By Barbara Tetreault
BERLIN — The city council gave its support to a grant application for a $2 million project to build an access road around the backside of Berlin High School and other safety improvements. But Mayor Paul Grenier warned the city may not be able to afford to cover the required 40 percent of the cost if the application is approved.
Superintendent of Schools Corinne Cascadden agreed that the city cannot afford the 40 percent match the grant requires. She said for that reason the administration has broken the project into three phases in the application, giving it the flexibility to do part of the project.
If the grant is approved, Cascadden said the city could also look for other funding sources to help with the city’s match.
Meeting with the council last week, Cascadden said the state has surplus funds that are available for life-safety infrastructure needs. The funds are being made available to school districts to correct deficiencies that present a substantial risk to the life and safety or staff, students and public visitors.
Cascadden said the access road has long been identified as a need. Berlin Fire and Police officials have pointed out there is no vehicular access to the north or west sides of the school building. Building an access road at the end of Jasper Street around the back of the building would allow emergency vehicles access to the entire building. The project would also upgrade the front main entrance to meet security standards and construct a new secure rear secondary entrance.
The estimated cost of the project is $2,001,000. Cascadden said if the grant is approved, the state will pay 60 percent of the cost, using the same model as it does with school building aid. The city would bond the project and the state would pay 60 percent of the yearly principal payment.
Cascadden said the school district selected HEB Engineers as the engineering firm for the project and plans to spend about $13,000 to get survey and wetland delineation work done now while there is still time. She said if that work doesn’t get done now, the project may not be able to meet grant deadlines. Furthermore, Cascadden said the survey and delineation work will be valuable for future applications if this one proves to be unsuccessful.
Councilor Michael Rozek said he liked the idea of having an access road. Grenier said he also likes the project but wanted to make sure everyone is clear on the proposal. He noted the state pays only principal cost on any bond, leaving the city to cover all the interest cost.
He noted that if the school department went forward on a $1.2 million phase, the city’s share would be about $670,000. He said generally the council has budgeted $50,000 to $100,000 annually for school capital projects. He said a 10-year bond would use up the bulk of that annual appropriation.
Grenier also warned the school district could run into issues because Mount Jasper is well documented as a Native American archaeological site. He predicted the state will require a historic assessment.

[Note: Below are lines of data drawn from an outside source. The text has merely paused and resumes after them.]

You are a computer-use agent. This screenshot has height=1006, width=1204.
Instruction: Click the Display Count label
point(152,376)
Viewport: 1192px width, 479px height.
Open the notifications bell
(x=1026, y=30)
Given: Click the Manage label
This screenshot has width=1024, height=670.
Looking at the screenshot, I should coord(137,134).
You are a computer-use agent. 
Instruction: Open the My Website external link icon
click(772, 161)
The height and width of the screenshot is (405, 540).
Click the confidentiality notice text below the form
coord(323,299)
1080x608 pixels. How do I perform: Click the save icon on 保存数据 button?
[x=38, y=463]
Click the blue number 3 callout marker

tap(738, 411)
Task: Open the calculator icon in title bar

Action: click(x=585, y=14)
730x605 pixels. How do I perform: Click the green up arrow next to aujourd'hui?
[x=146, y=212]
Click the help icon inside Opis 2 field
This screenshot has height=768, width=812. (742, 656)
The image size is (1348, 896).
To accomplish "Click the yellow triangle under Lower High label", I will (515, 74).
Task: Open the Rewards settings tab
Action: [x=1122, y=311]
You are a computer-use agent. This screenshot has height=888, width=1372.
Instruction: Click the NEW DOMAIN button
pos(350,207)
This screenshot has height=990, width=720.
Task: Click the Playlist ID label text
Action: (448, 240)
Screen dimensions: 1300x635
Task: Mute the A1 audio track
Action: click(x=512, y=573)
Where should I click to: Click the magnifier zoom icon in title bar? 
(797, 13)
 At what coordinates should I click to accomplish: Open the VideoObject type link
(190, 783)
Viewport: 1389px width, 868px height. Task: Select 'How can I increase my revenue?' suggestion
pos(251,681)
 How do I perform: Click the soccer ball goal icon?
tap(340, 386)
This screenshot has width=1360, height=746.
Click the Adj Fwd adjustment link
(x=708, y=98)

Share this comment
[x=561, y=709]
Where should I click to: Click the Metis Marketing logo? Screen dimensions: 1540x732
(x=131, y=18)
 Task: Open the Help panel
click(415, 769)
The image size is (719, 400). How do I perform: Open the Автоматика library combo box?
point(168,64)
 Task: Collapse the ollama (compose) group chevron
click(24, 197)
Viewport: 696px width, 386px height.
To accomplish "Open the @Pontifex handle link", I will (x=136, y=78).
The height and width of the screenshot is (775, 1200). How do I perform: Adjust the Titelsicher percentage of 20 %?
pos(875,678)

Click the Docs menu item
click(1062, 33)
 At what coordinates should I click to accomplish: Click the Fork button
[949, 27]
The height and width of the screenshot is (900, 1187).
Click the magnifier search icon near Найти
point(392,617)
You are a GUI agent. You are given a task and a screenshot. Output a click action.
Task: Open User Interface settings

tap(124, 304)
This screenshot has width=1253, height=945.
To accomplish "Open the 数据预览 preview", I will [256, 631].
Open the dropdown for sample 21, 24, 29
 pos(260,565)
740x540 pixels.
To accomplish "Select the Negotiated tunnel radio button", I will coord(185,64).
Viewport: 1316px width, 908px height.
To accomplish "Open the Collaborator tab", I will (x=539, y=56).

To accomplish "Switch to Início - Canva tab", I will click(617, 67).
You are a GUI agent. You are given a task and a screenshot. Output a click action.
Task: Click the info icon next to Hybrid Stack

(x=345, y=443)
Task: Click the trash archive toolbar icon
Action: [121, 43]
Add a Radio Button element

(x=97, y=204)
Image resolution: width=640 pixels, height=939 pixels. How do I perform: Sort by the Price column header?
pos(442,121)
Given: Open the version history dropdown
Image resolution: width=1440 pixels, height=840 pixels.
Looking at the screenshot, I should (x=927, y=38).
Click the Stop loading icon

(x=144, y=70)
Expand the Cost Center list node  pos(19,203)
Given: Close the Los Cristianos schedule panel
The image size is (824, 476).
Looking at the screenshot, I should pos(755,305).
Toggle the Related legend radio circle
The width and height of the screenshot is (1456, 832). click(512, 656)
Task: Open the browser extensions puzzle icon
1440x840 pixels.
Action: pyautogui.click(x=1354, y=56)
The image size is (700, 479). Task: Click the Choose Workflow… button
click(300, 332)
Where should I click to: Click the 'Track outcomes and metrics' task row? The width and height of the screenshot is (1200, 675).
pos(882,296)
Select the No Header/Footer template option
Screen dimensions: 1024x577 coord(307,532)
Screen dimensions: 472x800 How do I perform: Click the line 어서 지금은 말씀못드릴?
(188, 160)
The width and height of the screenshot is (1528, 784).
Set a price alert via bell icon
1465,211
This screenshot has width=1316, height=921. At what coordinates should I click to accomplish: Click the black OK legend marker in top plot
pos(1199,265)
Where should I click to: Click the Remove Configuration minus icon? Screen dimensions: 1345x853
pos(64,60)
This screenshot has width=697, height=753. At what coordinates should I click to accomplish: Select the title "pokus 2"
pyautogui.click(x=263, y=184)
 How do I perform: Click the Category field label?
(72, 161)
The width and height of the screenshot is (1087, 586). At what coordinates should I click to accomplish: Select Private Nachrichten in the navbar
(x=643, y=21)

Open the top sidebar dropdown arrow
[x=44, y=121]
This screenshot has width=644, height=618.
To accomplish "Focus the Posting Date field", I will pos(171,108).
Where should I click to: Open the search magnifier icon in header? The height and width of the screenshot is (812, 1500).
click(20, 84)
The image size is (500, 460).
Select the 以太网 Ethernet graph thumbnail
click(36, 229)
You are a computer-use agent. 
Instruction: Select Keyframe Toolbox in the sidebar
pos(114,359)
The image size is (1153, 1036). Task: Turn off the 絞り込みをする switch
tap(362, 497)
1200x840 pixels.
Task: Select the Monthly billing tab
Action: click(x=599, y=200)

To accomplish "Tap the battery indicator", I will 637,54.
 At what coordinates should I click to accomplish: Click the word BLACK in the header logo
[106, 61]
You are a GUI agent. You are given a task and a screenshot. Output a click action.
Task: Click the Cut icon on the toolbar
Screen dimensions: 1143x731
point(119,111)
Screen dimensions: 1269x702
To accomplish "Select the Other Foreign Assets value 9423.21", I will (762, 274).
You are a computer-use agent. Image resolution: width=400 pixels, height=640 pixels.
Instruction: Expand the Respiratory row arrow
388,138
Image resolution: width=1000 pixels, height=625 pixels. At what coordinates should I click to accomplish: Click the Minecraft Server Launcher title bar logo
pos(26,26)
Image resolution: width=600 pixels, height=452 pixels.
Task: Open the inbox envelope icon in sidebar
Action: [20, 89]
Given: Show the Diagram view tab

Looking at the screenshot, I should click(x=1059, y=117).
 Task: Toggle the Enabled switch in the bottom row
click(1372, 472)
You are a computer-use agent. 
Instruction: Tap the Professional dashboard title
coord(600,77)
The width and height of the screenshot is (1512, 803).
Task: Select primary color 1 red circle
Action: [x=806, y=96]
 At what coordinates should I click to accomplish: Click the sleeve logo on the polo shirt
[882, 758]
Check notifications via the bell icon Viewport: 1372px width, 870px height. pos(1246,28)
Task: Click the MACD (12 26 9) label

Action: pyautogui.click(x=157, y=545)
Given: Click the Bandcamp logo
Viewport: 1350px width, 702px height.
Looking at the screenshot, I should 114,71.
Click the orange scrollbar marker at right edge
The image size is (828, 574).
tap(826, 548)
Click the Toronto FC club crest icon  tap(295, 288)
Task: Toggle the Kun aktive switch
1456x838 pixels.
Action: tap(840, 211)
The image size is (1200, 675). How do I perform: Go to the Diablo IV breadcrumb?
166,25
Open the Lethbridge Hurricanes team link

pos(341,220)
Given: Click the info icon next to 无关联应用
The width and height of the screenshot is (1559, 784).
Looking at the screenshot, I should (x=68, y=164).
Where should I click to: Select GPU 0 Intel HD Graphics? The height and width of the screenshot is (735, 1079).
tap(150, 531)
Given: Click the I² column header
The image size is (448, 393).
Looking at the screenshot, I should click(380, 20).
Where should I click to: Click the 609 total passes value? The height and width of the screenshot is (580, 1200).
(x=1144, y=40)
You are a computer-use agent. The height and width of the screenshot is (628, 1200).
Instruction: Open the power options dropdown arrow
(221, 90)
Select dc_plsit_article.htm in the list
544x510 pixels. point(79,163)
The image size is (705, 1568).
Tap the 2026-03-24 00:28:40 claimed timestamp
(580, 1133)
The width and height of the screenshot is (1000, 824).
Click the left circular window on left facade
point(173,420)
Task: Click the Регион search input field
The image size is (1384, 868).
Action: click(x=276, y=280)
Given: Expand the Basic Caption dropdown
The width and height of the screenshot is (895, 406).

The council took a straw vote in support of moving ahead with the application.
Cascadden reported the school district’s application for a $99,000 security grant to allow it to purchase several security cameras and upgrade software. The grant required a 20 percent match but Cascadden said the district has a second grant that can be used as the match.
Following a recommendation from the council Traffic Safety Committee, the council agreed to change the snow removal policy to plow an additional 70 feet of sidewalk on First Avenue.
Public Works Director Michael Perreault reported there were no major changes in the snow and ice control policy this year. He said some recommendations from last year were incorporated into the policy.
Perreault said from an operational viewpoint the redesigned Route 16 will be a challenge but said public works crews will figure it out as he noted they did with the upgrade of Route 110.
He said crews are about three weeks behind in putting up and filling sand barrels because the department has been dealing with damage from the recent storm. There are 151 designated sand barrels placed throughout the city that residents can use — residents can also pick up sand at the public works garage for residential use only. Residents can purchase salt through public works by first going to the department office at city hall.
City Manager James Wheeler reported two fire department engines are out of service. Milan Fire Department has agreed to loan one of its engines to Berlin with the understanding Berlin would respond if there is an incident in Milan.